Products under this type take decisions on behalf of the user. Almost always, there is a Data science element involved. Here, the users’ role is only in monitoring and tweaking the outputs from the machine. Recommender systems, workforce planning systems are typical examples of these types of products.
There are many tools that are hybrids: Google Analytics with Google Ads can provide an easy way to analyze the user journey and, at the same, provide segments to target through Google Ads.
Anatomy of a data product
Now that we know the types, let’s understand the anatomy of a data product:
I’ll explain each layer in simple terms, but you can skip this if you already know what each layer caters to…
Starting from the bottom:
Raw Data Layer
This is the underlying data that is used to build the product. All necessary data for the functioning of the product is available here. It is important to ensure that this layer is broken down based on the type of product that you are building. In the Customer segmentation tool, the underlying data itself can be broken down as per the level of processing and the availability of the data:
The significant thing to note here is that the access level shown above is only a read-optimized storage space — for fast retrieval of data.
Data access layer
This layer handles the question — Who has access to what? While it might seem like data governance, it has a bigger role — it supplies the data to the next layer to take the right decisions based on the data.
Note that the Data supporting tools directly short-circuit to the Interface/Feature layer from here. There is no business logic for those products.
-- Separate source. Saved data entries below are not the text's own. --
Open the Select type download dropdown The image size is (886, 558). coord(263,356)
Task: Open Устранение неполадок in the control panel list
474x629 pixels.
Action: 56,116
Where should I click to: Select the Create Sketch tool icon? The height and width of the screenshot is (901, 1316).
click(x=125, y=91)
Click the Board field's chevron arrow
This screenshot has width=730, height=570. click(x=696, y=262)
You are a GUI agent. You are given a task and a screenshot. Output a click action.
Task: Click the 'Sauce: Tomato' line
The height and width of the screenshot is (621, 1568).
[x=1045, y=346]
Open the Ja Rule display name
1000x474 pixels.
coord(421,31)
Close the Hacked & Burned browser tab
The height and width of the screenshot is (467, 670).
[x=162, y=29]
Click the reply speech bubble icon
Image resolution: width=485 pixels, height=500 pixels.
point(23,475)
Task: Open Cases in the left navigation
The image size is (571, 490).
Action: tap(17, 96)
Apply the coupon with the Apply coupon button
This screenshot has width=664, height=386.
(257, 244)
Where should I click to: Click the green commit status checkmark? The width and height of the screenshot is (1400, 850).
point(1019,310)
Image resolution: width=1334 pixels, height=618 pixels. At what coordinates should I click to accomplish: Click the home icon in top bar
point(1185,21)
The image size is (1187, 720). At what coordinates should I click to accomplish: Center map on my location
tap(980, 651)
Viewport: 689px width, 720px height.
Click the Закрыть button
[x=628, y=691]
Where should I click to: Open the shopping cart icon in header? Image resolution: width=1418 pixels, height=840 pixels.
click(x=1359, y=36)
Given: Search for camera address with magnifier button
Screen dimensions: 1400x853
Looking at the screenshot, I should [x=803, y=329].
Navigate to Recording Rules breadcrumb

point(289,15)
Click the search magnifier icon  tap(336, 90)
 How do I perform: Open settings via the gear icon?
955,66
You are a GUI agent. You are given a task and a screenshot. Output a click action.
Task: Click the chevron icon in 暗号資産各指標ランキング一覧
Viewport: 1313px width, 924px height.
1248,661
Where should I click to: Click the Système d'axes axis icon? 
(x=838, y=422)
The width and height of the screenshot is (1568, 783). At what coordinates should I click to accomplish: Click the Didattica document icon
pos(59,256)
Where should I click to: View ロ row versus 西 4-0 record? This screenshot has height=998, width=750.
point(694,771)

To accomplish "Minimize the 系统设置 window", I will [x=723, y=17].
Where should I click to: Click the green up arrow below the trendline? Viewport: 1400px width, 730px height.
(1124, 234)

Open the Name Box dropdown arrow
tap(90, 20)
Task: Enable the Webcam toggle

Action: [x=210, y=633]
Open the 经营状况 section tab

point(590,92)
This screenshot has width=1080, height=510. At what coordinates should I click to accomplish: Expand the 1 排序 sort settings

This is where the configurations of the knobs and switches lie. Think of the recommendation tools — here is where the interface option of, say, “Disable already viewed products in the recommendation’ switch controls the output from the incoming data from the previous layer.
It might sound a bit of a stretch to combine both the interface and feature here – as the feature layer is technically vertical (a feature requires data from the bottom two layers, combined with the business & interface layer), but I keep it here to demonstrate a point about how these features are envisioned – top to bottom.
This layer serves as a front-end for all the data & data-driven decisions made… Note that data itself can flow between all these layers. E.g. a recommendation product will have an API in the feature layer that will go from the business layer, into the access & the raw data layer… from there the output will get filtered from the business logic layers (the knobs and switches) and again, it’ll go down to retrieve the product images & other presentation contents.
Challenges in Data Product Management
While every product made on the planet made today can be broken down as per the above anatomy, the difference, when it comes to product management, has to be noted and understood. Traditional product management focuses on the top two layers: Interfaces & Business logic. We define features in those two layers.
However, with data products, it is important to understand the underlying two layers and how they affect the two layers. E.g., if you’re working on building a customer segmentation tool and want to make it ‘AI-enabled’, you’ve to know the underlying data that is used to make a segment. Additionally, when it comes to ‘pretty features’ like NLP for dynamic audience creation, knowing which set of attributes are used to create a segment and thus how they’ll be considered together, based on the input has to be known.
We have a tendency to cover for the average and handle the extremes at a later point. However, as data products, by definition, are decision critical, we’ve to be mindful of the extremes and handle those cases as well.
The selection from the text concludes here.